### What needs to be done
Copy out word for word everything from the start of the records down to the line containing "[x=82, y=249]", both ends included, and leave out the pictures.
------
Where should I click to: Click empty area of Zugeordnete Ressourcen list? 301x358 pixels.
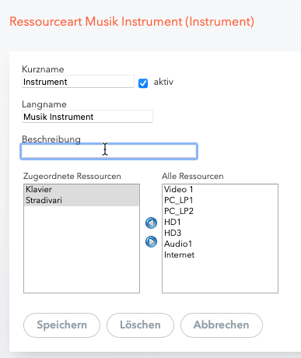[x=82, y=249]
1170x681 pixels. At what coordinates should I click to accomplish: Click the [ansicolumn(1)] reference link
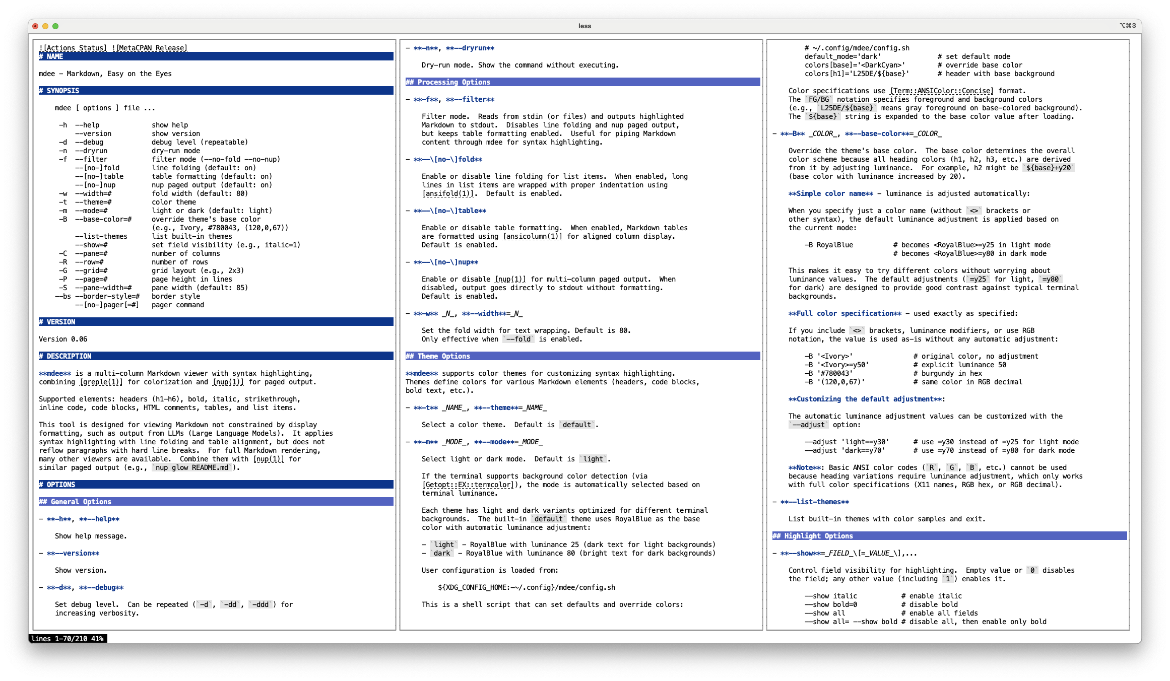533,236
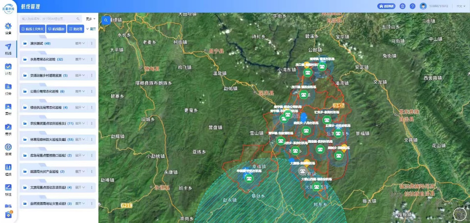Open the 任务 (tasks) sidebar icon
470x223 pixels.
tap(8, 88)
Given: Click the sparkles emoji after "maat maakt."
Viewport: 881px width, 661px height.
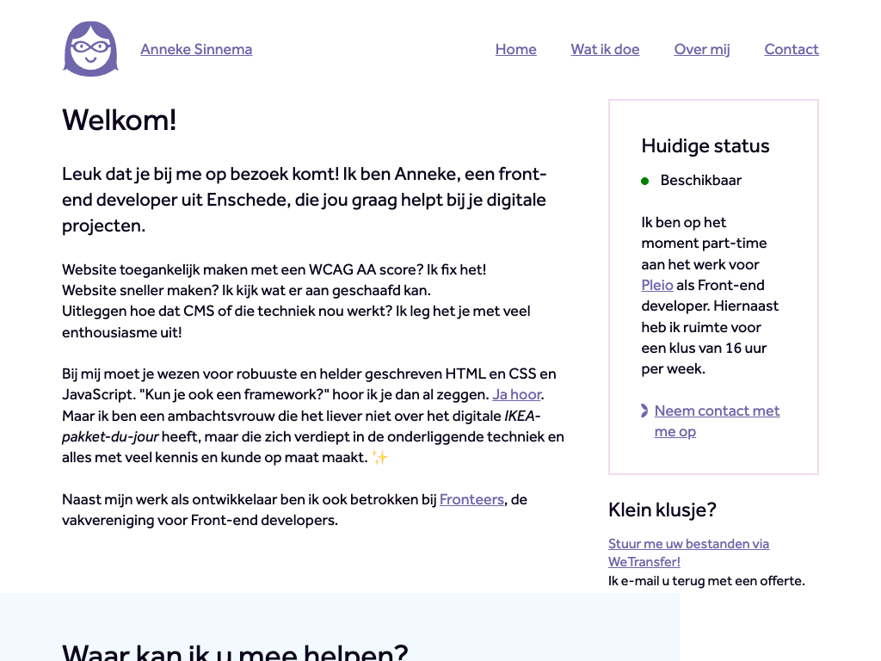Looking at the screenshot, I should coord(380,458).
------
### Answer to this task
Where should I click to: Click empty area of Zugeordnete Ressourcen list? 301x358 pixels.
[x=82, y=249]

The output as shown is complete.